(A portion of a data file)
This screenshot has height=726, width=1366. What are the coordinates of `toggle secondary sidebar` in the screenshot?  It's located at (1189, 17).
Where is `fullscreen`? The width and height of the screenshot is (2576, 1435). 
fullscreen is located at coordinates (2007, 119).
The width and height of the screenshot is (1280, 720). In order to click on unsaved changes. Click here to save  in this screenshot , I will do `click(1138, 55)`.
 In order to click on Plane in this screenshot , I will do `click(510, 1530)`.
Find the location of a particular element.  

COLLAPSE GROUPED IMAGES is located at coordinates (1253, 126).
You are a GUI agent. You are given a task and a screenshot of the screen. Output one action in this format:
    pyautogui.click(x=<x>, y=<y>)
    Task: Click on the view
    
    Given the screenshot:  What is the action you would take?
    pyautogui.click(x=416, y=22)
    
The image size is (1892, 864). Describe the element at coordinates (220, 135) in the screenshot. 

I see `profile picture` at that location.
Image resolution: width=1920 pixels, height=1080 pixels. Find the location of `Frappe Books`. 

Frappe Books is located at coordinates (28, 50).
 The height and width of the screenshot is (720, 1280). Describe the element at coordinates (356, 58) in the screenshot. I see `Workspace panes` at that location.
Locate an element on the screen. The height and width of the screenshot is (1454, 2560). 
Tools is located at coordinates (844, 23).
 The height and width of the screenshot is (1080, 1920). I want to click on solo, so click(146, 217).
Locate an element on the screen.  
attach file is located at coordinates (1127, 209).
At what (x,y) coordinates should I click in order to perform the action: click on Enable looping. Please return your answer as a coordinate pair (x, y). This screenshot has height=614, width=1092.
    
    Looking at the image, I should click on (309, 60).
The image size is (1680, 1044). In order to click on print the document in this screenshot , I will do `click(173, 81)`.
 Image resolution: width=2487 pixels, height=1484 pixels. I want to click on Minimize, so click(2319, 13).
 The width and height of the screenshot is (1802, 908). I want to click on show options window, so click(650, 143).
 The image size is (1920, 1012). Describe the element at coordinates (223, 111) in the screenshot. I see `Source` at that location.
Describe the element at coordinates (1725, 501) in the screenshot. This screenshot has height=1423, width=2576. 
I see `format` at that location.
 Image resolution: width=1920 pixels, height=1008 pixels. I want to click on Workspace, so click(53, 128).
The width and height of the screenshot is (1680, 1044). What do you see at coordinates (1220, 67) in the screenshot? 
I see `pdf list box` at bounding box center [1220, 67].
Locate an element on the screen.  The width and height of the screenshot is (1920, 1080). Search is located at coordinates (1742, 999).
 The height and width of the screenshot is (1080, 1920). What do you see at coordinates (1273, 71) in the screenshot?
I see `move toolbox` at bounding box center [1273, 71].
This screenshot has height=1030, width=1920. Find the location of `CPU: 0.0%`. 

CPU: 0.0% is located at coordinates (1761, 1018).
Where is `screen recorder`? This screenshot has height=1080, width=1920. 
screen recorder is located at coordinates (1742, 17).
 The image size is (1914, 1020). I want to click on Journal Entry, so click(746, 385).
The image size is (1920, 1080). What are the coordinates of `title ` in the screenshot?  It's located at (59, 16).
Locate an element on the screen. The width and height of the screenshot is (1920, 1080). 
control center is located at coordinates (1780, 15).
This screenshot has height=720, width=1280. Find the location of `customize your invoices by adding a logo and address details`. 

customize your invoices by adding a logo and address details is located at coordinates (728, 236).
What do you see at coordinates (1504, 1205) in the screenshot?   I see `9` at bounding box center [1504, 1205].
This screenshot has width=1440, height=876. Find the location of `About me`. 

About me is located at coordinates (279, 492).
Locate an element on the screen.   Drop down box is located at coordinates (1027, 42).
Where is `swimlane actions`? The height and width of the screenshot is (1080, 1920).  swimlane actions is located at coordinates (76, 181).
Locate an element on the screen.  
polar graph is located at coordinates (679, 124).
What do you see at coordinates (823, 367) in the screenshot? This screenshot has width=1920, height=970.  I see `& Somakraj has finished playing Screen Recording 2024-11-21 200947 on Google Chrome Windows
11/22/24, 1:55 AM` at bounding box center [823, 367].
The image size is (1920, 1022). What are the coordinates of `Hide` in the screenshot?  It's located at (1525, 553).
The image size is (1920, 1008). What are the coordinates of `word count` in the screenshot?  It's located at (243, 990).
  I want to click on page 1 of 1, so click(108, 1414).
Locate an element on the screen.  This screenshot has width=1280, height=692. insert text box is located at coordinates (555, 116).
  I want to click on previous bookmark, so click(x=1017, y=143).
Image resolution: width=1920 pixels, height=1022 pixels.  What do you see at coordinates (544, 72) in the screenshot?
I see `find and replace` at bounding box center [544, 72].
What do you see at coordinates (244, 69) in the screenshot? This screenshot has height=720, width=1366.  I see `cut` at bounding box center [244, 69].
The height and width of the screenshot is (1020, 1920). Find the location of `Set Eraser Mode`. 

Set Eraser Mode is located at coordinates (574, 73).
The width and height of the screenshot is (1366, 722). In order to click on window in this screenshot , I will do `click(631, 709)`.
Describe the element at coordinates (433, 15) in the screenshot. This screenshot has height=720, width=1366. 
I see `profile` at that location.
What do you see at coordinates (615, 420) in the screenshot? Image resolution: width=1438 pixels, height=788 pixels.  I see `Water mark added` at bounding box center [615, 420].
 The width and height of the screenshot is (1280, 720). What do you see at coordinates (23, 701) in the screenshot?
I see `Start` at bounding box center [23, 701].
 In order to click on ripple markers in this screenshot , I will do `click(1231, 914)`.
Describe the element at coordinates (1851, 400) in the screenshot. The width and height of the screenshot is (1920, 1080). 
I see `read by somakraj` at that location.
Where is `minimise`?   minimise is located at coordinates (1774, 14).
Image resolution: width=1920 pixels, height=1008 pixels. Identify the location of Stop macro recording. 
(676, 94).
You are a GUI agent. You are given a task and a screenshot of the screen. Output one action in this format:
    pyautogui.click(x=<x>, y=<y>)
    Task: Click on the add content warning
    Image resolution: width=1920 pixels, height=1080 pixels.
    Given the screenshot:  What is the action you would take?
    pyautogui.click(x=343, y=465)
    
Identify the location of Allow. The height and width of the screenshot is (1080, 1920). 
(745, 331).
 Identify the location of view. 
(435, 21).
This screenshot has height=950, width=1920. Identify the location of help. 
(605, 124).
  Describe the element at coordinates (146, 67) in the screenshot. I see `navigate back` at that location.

* Brief: Retype every line of the data above without changing anything.

* Solved exercise:
This screenshot has height=726, width=1366. What are the coordinates of `toggle secondary sidebar` in the screenshot?  It's located at (1189, 17).
Where is `fullscreen`? The width and height of the screenshot is (2576, 1435). 
fullscreen is located at coordinates (2007, 119).
The width and height of the screenshot is (1280, 720). In order to click on unsaved changes. Click here to save  in this screenshot , I will do `click(1138, 55)`.
 In order to click on Plane in this screenshot , I will do `click(510, 1530)`.
Find the location of a particular element.  

COLLAPSE GROUPED IMAGES is located at coordinates (1253, 126).
You are a GUI agent. You are given a task and a screenshot of the screen. Output one action in this format:
    pyautogui.click(x=<x>, y=<y>)
    Task: Click on the view
    
    Given the screenshot:  What is the action you would take?
    pyautogui.click(x=416, y=22)
    
The image size is (1892, 864). Describe the element at coordinates (220, 135) in the screenshot. 

I see `profile picture` at that location.
Image resolution: width=1920 pixels, height=1080 pixels. Find the location of `Frappe Books`. 

Frappe Books is located at coordinates (28, 50).
 The height and width of the screenshot is (720, 1280). Describe the element at coordinates (356, 58) in the screenshot. I see `Workspace panes` at that location.
Locate an element on the screen. The height and width of the screenshot is (1454, 2560). 
Tools is located at coordinates (844, 23).
 The height and width of the screenshot is (1080, 1920). I want to click on solo, so click(146, 217).
Locate an element on the screen.  
attach file is located at coordinates (1127, 209).
At what (x,y) coordinates should I click in order to perform the action: click on Enable looping. Please return your answer as a coordinate pair (x, y). This screenshot has height=614, width=1092.
    
    Looking at the image, I should click on (309, 60).
The image size is (1680, 1044). In order to click on print the document in this screenshot , I will do `click(173, 81)`.
 Image resolution: width=2487 pixels, height=1484 pixels. I want to click on Minimize, so click(2319, 13).
 The width and height of the screenshot is (1802, 908). I want to click on show options window, so click(650, 143).
 The image size is (1920, 1012). Describe the element at coordinates (223, 111) in the screenshot. I see `Source` at that location.
Describe the element at coordinates (1725, 501) in the screenshot. This screenshot has height=1423, width=2576. 
I see `format` at that location.
 Image resolution: width=1920 pixels, height=1008 pixels. I want to click on Workspace, so click(53, 128).
The width and height of the screenshot is (1680, 1044). What do you see at coordinates (1220, 67) in the screenshot? 
I see `pdf list box` at bounding box center [1220, 67].
Locate an element on the screen.  The width and height of the screenshot is (1920, 1080). Search is located at coordinates (1742, 999).
 The height and width of the screenshot is (1080, 1920). What do you see at coordinates (1273, 71) in the screenshot?
I see `move toolbox` at bounding box center [1273, 71].
This screenshot has height=1030, width=1920. Find the location of `CPU: 0.0%`. 

CPU: 0.0% is located at coordinates (1761, 1018).
Where is `screen recorder`? This screenshot has height=1080, width=1920. 
screen recorder is located at coordinates (1742, 17).
 The image size is (1914, 1020). I want to click on Journal Entry, so click(746, 385).
The image size is (1920, 1080). What are the coordinates of `title ` in the screenshot?  It's located at (59, 16).
Locate an element on the screen. The width and height of the screenshot is (1920, 1080). 
control center is located at coordinates (1780, 15).
This screenshot has height=720, width=1280. Find the location of `customize your invoices by adding a logo and address details`. 

customize your invoices by adding a logo and address details is located at coordinates (728, 236).
What do you see at coordinates (1504, 1205) in the screenshot?   I see `9` at bounding box center [1504, 1205].
This screenshot has width=1440, height=876. Find the location of `About me`. 

About me is located at coordinates (279, 492).
Locate an element on the screen.   Drop down box is located at coordinates (1027, 42).
Where is `swimlane actions`? The height and width of the screenshot is (1080, 1920).  swimlane actions is located at coordinates (76, 181).
Locate an element on the screen.  
polar graph is located at coordinates (679, 124).
What do you see at coordinates (823, 367) in the screenshot? This screenshot has width=1920, height=970.  I see `& Somakraj has finished playing Screen Recording 2024-11-21 200947 on Google Chrome Windows
11/22/24, 1:55 AM` at bounding box center [823, 367].
The image size is (1920, 1022). What are the coordinates of `Hide` in the screenshot?  It's located at (1525, 553).
The image size is (1920, 1008). What are the coordinates of `word count` in the screenshot?  It's located at (243, 990).
  I want to click on page 1 of 1, so click(108, 1414).
Locate an element on the screen.  This screenshot has width=1280, height=692. insert text box is located at coordinates (555, 116).
  I want to click on previous bookmark, so click(x=1017, y=143).
Image resolution: width=1920 pixels, height=1022 pixels.  What do you see at coordinates (544, 72) in the screenshot?
I see `find and replace` at bounding box center [544, 72].
What do you see at coordinates (244, 69) in the screenshot? This screenshot has height=720, width=1366.  I see `cut` at bounding box center [244, 69].
The height and width of the screenshot is (1020, 1920). Find the location of `Set Eraser Mode`. 

Set Eraser Mode is located at coordinates (574, 73).
The width and height of the screenshot is (1366, 722). In order to click on window in this screenshot , I will do `click(631, 709)`.
Describe the element at coordinates (433, 15) in the screenshot. This screenshot has height=720, width=1366. 
I see `profile` at that location.
What do you see at coordinates (615, 420) in the screenshot? Image resolution: width=1438 pixels, height=788 pixels.  I see `Water mark added` at bounding box center [615, 420].
 The width and height of the screenshot is (1280, 720). What do you see at coordinates (23, 701) in the screenshot?
I see `Start` at bounding box center [23, 701].
 In order to click on ripple markers in this screenshot , I will do `click(1231, 914)`.
Describe the element at coordinates (1851, 400) in the screenshot. The width and height of the screenshot is (1920, 1080). 
I see `read by somakraj` at that location.
Where is `minimise`?   minimise is located at coordinates (1774, 14).
Image resolution: width=1920 pixels, height=1008 pixels. Identify the location of Stop macro recording. 
(676, 94).
You are a GUI agent. You are given a task and a screenshot of the screen. Output one action in this format:
    pyautogui.click(x=<x>, y=<y>)
    Task: Click on the add content warning
    Image resolution: width=1920 pixels, height=1080 pixels.
    Given the screenshot:  What is the action you would take?
    pyautogui.click(x=343, y=465)
    
Identify the location of Allow. The height and width of the screenshot is (1080, 1920). 
(745, 331).
 Identify the location of view. 
(435, 21).
This screenshot has height=950, width=1920. Identify the location of help. 
(605, 124).
  Describe the element at coordinates (146, 67) in the screenshot. I see `navigate back` at that location.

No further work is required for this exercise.